Collected data:
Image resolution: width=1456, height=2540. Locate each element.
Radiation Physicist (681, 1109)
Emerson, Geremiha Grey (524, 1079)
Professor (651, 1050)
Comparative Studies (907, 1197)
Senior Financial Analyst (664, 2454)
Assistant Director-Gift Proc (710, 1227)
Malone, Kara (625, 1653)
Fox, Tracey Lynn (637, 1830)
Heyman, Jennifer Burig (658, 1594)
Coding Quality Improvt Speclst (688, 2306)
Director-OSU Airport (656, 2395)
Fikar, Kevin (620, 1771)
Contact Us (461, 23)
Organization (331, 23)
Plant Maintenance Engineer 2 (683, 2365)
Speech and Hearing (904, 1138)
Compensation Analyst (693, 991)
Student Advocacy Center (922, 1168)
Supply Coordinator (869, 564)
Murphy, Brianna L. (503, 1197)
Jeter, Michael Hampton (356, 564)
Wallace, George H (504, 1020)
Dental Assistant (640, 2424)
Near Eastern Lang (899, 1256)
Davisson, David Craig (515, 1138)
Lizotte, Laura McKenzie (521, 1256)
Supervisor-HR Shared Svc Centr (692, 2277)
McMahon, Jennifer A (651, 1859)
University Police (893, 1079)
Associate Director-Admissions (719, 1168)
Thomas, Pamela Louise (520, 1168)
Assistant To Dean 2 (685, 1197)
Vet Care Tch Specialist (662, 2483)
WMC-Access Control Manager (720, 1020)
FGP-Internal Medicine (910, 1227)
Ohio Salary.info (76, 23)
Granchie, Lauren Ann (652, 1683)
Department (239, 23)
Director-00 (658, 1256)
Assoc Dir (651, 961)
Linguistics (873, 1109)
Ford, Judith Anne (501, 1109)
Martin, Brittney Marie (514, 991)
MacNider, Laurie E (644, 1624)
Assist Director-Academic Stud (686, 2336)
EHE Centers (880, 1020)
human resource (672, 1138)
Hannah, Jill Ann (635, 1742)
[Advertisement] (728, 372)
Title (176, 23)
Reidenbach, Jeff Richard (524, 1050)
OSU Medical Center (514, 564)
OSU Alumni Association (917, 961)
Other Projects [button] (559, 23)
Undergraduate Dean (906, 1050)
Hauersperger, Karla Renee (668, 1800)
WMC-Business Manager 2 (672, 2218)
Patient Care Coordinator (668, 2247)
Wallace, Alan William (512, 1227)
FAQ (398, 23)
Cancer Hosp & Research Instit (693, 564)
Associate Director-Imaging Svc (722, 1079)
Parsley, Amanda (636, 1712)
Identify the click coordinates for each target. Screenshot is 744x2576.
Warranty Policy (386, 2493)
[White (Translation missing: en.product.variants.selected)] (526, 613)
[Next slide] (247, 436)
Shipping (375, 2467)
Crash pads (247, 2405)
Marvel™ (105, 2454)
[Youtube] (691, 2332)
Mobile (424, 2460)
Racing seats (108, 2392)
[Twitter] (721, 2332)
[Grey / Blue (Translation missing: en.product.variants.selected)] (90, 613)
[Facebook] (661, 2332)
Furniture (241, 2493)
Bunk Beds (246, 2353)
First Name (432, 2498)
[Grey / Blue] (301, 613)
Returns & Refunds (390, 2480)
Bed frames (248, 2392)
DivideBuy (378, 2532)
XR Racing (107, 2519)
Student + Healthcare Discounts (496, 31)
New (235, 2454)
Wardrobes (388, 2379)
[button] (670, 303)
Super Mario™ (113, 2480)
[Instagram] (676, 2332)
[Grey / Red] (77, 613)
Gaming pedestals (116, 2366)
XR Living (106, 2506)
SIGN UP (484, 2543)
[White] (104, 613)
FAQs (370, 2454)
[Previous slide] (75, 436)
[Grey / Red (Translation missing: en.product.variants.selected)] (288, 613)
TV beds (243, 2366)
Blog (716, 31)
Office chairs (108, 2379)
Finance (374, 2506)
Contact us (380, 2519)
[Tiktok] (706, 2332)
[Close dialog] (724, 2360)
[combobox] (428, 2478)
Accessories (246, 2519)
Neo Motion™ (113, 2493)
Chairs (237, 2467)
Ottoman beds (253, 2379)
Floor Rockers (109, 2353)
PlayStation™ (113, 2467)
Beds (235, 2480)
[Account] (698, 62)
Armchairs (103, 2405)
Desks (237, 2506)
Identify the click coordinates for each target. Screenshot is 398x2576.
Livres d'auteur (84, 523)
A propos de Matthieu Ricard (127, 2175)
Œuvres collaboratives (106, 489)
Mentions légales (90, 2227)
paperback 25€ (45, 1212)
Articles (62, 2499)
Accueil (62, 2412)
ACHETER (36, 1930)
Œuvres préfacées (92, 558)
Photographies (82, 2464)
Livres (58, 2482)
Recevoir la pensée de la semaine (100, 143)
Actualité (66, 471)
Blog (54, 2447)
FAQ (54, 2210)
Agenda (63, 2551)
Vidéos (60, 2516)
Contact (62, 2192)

* Exercise goal *
Take the stretch of lines above from the one containing "[Twitter] (721, 2332)" through the one containing "A propos de Matthieu Ricard (127, 2175)" and repeat it exactly, adding no other line.

* Answer below *
[Twitter] (721, 2332)
[Grey / Blue (Translation missing: en.product.variants.selected)] (90, 613)
[Facebook] (661, 2332)
Furniture (241, 2493)
Bunk Beds (246, 2353)
First Name (432, 2498)
[Grey / Blue] (301, 613)
Returns & Refunds (390, 2480)
Bed frames (248, 2392)
DivideBuy (378, 2532)
XR Racing (107, 2519)
Student + Healthcare Discounts (496, 31)
New (235, 2454)
Wardrobes (388, 2379)
[button] (670, 303)
Super Mario™ (113, 2480)
[Instagram] (676, 2332)
[Grey / Red] (77, 613)
Gaming pedestals (116, 2366)
XR Living (106, 2506)
SIGN UP (484, 2543)
[White] (104, 613)
FAQs (370, 2454)
[Previous slide] (75, 436)
[Grey / Red (Translation missing: en.product.variants.selected)] (288, 613)
TV beds (243, 2366)
Blog (716, 31)
Office chairs (108, 2379)
Finance (374, 2506)
Contact us (380, 2519)
[Tiktok] (706, 2332)
[Close dialog] (724, 2360)
[combobox] (428, 2478)
Accessories (246, 2519)
Neo Motion™ (113, 2493)
Chairs (237, 2467)
Ottoman beds (253, 2379)
Floor Rockers (109, 2353)
PlayStation™ (113, 2467)
Beds (235, 2480)
[Account] (698, 62)
Armchairs (103, 2405)
Desks (237, 2506)
Identify the click coordinates for each target. Screenshot is 398x2576.
Livres d'auteur (84, 523)
A propos de Matthieu Ricard (127, 2175)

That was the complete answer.